* TASK GOAL
Where does the string "Germany" appear in the records? Copy every line that contains it.
···
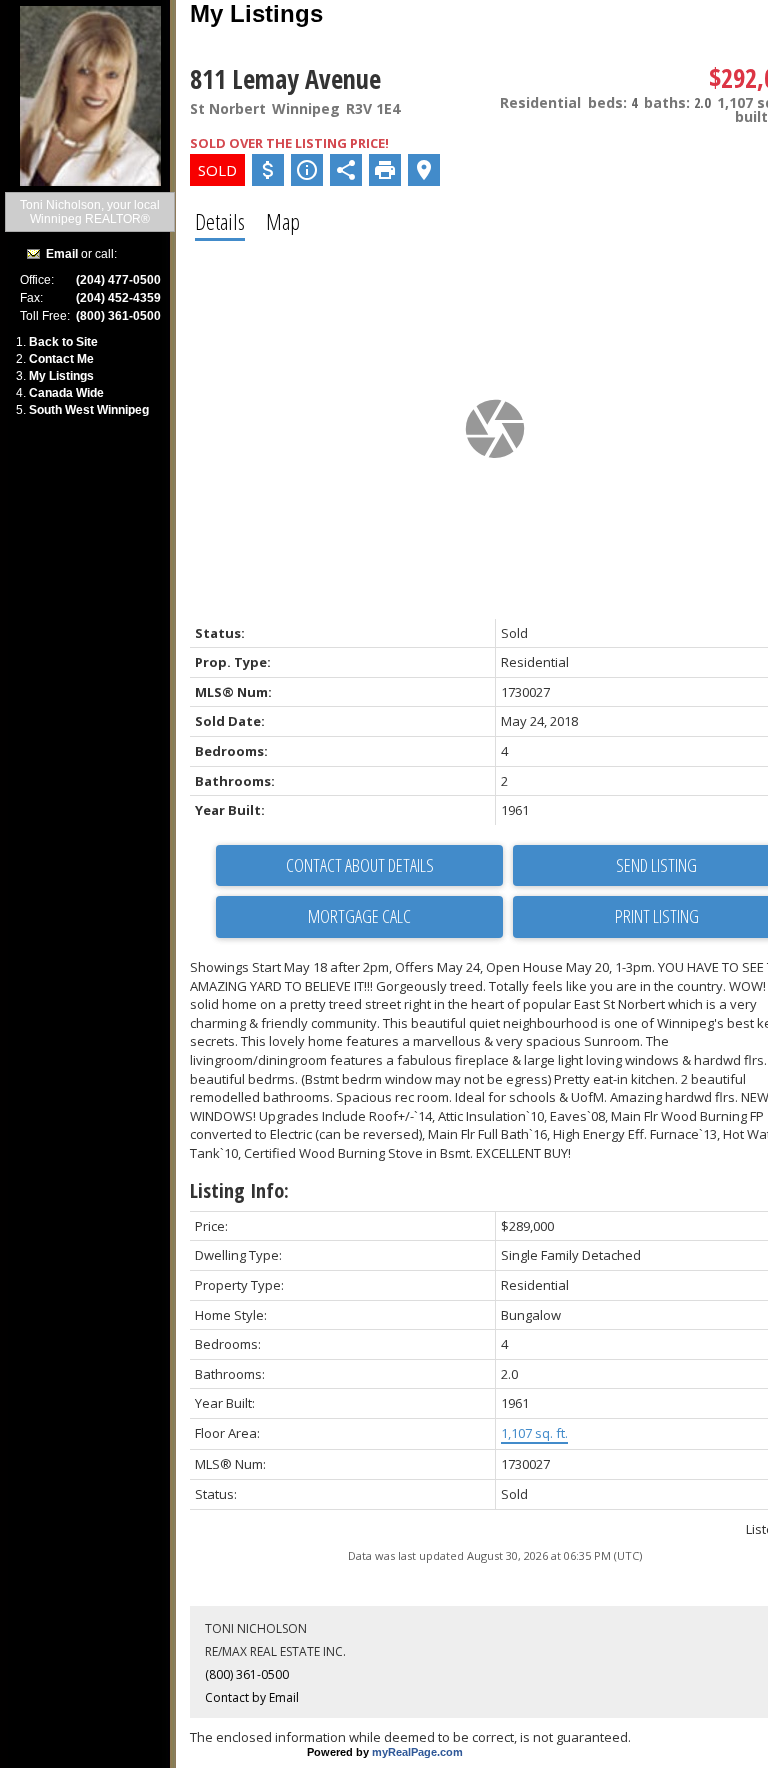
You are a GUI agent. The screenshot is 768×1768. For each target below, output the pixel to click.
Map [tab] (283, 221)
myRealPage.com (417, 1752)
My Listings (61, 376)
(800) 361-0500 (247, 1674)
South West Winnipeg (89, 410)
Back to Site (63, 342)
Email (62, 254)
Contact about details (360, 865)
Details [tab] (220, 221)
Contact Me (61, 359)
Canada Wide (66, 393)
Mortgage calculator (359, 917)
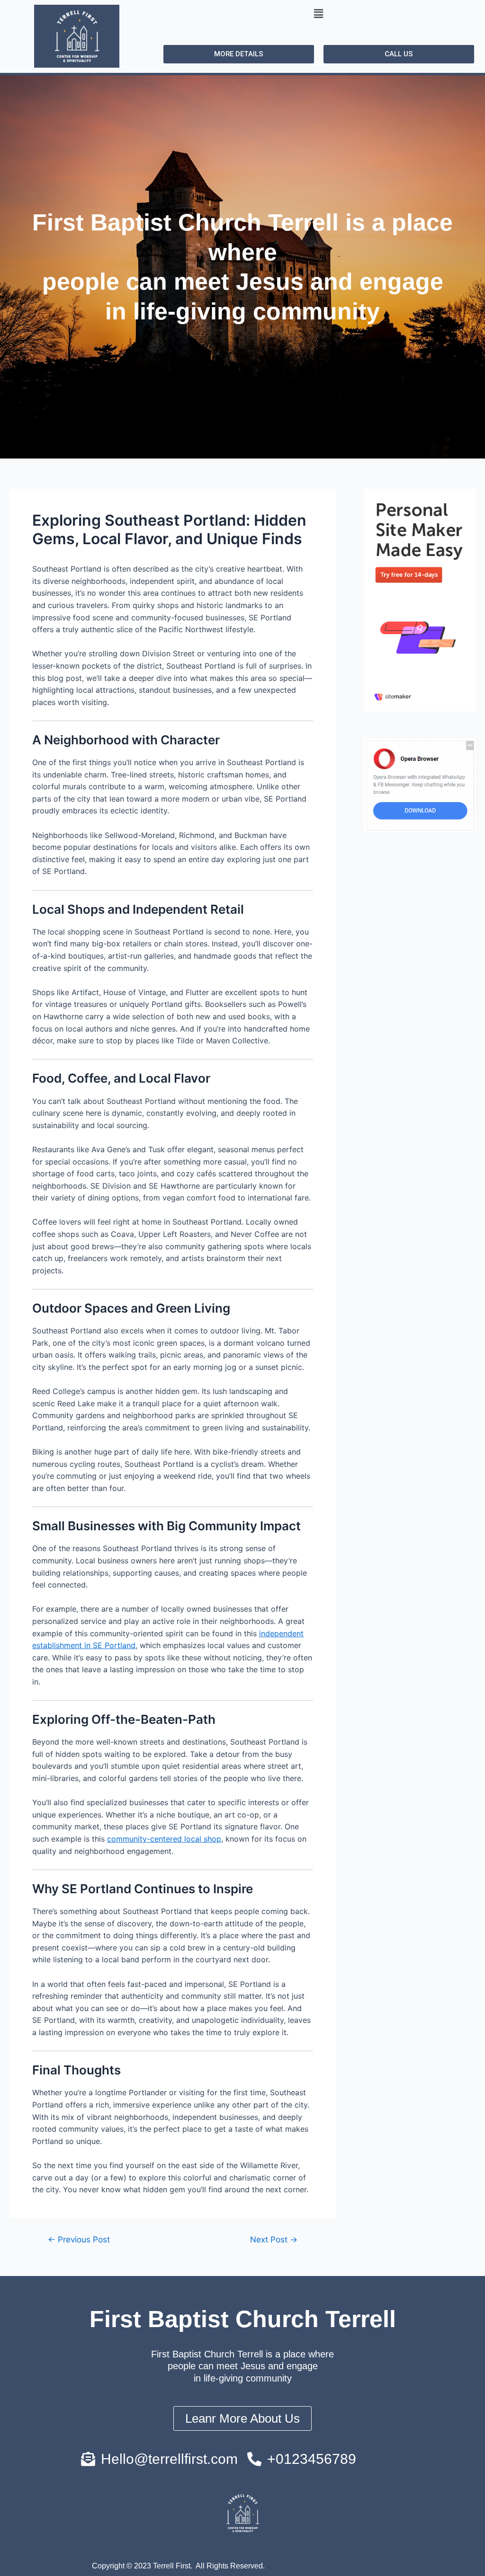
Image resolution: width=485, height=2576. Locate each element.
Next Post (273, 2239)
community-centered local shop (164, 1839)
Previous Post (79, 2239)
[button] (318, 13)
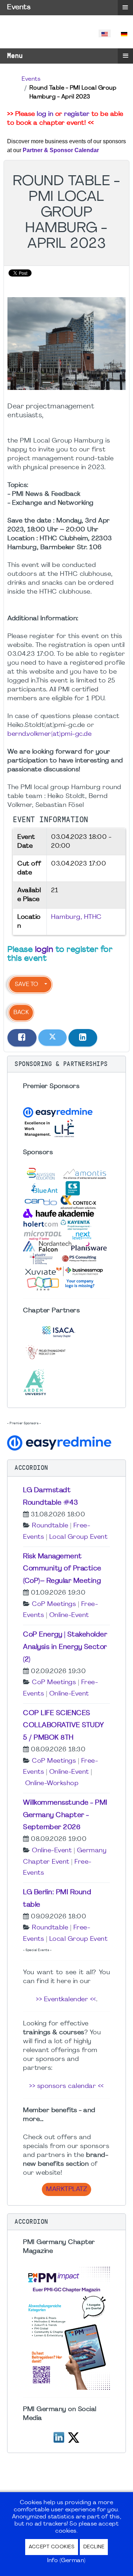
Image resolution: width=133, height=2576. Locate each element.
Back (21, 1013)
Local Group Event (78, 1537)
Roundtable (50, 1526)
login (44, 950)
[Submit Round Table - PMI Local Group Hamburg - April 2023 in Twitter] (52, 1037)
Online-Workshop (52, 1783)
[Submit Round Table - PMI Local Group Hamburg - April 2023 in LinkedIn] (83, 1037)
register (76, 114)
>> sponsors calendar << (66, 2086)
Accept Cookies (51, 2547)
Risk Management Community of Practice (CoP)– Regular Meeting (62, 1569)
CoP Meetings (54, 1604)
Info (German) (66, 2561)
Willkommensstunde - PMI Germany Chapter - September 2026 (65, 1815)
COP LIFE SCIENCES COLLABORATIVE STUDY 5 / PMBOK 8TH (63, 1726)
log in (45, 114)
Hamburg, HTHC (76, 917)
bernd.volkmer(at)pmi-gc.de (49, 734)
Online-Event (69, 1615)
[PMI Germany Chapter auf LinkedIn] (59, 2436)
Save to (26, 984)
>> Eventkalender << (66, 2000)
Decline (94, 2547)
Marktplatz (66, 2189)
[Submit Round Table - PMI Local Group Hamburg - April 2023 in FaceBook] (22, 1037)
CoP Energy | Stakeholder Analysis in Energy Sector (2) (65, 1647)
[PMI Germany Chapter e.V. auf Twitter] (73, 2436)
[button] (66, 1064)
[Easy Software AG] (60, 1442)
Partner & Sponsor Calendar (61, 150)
···
* OUTPUT FOR THIS TASK
Willkommensstunde - PMI Germany Chapter - September 2026 (65, 1815)
[PMI Germany Chapter auf LinkedIn] (59, 2436)
[PMI Germany Chapter e.V. auf Twitter] (73, 2436)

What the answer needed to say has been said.